The UK was subsequently assured it would not be used in future bail-outs.

However, the European Commission said today that if Greece is to get the short-term cash it desperately needs to pay its coming debts – including a €3.5bn (£2.5bn) ECB loan repayment due next Monday – the EFSM may be the only plausible fund it can mobilise in time.

It came as Greek MPs started to arrive at their parliament ahead of a vote on measures aimed at saving their economy.

On Monday, Sky News revealed that the fund was back under consideration in relation to the bail-out.

The EFSM gets its money by borrowing in the open markets, backed by the EU Budget.
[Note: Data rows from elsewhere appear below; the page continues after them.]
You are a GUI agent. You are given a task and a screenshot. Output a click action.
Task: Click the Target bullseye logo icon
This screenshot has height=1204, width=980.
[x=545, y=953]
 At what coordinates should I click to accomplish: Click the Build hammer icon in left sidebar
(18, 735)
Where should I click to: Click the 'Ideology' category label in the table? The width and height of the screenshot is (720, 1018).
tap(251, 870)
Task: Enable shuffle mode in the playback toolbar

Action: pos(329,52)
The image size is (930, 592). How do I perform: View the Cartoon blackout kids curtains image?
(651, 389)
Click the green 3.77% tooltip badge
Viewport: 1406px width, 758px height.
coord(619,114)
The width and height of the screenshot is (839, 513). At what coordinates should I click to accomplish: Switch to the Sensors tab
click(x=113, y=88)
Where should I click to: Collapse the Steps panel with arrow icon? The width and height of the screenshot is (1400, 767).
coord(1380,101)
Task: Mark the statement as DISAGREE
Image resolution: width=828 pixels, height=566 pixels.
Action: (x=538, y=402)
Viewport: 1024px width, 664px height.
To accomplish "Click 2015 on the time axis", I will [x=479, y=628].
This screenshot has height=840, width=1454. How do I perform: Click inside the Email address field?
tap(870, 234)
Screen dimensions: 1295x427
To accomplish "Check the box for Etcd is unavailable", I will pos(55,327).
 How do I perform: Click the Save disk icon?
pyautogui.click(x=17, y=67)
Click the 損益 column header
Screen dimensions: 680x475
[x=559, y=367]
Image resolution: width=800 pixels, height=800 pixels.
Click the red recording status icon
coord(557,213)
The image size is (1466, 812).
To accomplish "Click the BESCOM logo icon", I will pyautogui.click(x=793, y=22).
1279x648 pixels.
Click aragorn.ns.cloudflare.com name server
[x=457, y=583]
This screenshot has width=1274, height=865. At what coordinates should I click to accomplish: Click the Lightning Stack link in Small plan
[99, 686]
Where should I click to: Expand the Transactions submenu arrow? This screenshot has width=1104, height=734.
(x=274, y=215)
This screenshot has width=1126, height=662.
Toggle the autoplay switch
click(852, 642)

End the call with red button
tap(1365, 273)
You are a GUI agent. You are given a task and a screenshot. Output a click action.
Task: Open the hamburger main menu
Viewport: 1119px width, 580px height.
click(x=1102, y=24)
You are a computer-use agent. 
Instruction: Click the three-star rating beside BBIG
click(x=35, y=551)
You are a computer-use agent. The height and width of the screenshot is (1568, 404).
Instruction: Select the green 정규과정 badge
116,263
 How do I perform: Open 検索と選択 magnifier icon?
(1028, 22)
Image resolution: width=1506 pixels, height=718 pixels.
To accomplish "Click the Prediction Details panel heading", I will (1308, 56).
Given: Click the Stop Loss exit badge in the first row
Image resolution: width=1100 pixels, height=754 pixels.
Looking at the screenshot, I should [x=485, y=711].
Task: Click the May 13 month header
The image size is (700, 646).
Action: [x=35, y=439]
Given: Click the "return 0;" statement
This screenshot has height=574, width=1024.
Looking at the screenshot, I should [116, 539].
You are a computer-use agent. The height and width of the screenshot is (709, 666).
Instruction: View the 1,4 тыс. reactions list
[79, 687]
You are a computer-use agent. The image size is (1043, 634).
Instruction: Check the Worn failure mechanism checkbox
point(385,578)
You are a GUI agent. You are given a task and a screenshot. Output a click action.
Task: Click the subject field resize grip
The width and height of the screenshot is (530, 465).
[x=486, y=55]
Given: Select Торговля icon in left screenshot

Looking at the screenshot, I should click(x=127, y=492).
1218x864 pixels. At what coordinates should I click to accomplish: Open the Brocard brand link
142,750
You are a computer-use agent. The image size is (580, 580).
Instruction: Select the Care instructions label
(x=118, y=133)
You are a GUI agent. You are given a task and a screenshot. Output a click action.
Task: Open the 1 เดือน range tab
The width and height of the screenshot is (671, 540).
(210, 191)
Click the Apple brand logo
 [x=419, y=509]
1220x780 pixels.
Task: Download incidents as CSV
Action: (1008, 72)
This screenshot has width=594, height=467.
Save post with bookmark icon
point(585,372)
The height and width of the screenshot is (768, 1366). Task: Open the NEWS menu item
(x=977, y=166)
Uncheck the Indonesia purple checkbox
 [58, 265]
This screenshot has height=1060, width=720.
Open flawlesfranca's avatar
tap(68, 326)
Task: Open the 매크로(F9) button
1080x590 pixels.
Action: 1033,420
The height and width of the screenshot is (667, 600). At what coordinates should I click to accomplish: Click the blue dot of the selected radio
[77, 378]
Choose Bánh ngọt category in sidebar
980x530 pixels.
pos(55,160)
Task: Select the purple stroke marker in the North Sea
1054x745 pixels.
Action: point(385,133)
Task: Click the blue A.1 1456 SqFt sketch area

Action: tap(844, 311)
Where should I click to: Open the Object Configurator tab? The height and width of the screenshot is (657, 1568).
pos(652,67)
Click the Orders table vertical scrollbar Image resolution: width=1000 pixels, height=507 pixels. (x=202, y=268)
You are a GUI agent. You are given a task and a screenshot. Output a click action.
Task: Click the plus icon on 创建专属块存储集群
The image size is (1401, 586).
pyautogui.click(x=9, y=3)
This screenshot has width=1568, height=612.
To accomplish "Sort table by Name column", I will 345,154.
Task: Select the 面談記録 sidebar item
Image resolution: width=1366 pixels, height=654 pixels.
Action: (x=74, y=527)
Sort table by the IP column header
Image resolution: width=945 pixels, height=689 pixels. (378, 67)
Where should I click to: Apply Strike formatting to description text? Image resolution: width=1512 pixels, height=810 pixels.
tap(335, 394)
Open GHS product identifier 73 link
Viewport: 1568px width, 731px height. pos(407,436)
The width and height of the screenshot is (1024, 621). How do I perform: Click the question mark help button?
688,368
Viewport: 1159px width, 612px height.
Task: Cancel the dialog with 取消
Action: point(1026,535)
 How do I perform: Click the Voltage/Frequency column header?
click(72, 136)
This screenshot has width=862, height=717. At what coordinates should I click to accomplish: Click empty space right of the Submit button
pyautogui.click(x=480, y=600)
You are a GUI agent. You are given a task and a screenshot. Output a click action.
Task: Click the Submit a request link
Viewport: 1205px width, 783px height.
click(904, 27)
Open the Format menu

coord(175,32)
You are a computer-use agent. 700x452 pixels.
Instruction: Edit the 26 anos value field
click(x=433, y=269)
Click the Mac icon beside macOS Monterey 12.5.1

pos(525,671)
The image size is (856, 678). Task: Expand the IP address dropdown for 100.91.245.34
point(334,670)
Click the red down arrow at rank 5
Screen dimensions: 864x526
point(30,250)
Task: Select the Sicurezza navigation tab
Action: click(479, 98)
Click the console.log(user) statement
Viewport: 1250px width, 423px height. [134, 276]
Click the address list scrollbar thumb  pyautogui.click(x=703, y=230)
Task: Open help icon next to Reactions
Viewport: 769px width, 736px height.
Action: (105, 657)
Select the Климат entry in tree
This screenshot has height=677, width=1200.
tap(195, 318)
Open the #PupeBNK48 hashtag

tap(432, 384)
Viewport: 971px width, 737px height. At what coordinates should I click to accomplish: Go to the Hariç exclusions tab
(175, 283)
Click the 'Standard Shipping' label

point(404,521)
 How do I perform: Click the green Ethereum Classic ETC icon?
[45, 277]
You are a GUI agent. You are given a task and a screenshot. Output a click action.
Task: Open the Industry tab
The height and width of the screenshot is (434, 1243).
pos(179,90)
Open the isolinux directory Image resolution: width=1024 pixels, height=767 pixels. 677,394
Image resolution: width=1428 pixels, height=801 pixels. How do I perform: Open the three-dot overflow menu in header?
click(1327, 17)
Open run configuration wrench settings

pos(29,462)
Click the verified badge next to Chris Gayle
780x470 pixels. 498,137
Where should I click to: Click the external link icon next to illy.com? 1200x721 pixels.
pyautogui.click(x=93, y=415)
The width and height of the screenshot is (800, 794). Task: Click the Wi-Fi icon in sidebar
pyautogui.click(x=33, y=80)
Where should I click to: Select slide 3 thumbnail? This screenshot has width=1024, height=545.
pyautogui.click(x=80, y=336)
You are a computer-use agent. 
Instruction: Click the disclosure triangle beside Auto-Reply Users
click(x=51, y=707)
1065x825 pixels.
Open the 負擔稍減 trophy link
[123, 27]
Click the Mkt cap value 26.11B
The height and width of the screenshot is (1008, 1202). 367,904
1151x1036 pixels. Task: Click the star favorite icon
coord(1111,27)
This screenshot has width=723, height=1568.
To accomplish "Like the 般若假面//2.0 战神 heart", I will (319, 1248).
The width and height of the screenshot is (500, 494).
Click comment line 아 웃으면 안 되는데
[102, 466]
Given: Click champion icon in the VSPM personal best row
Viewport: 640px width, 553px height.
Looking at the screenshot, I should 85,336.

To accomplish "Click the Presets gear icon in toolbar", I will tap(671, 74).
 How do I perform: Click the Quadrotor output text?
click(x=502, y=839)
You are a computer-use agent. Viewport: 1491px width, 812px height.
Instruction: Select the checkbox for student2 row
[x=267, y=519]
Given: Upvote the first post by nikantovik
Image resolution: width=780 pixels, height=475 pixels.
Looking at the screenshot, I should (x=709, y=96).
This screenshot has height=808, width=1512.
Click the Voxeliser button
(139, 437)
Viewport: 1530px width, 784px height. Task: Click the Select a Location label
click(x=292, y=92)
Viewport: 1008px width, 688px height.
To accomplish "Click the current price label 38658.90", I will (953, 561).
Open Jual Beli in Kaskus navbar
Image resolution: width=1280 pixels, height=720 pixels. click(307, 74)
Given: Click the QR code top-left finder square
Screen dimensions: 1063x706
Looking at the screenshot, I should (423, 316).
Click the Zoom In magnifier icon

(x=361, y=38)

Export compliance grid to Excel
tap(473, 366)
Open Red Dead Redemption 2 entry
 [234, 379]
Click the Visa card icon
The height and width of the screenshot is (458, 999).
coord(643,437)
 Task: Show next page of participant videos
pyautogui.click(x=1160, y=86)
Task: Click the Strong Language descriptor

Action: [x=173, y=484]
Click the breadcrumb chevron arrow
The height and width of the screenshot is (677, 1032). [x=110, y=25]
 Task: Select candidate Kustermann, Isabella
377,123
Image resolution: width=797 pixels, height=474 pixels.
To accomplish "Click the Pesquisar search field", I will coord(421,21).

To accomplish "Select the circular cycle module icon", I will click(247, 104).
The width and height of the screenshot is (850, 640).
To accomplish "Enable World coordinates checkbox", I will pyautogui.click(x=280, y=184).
If a country defaults on an EFSM loan, the losses would potentially come out of the EU Budget, which includes all 28 countries, rather than just the 19 Euro members.

According to Treasury sources, Britain could only consider the use of the EFSM if Britain and other non-euro members are fully-protected against the possibility of a default.

In the case of this Greek bridging loan, Britain's exposure could amount to around £600m.

That could mean using some cash from other sources – including the proceeds from the European Central Bank’s Securities Markets Programme (SMP), in which it bought up sovereign bonds to stabilise the market during the crisis. The technical details are still under discussion among officials in Brussels.

The source said: "We have very clear principle which is pretty widely accepted that British taxpayers should not be on the hook for a eurozone bailout."

However, the UK is concerned about being painted as the block to a deal which could resolve Greece's crisis.

The country's longer-term bailout is due to be provided largely by a euro-only fund, the European Stability Mechanism, which was set up after the 2010 controversy over the use of the EFSM.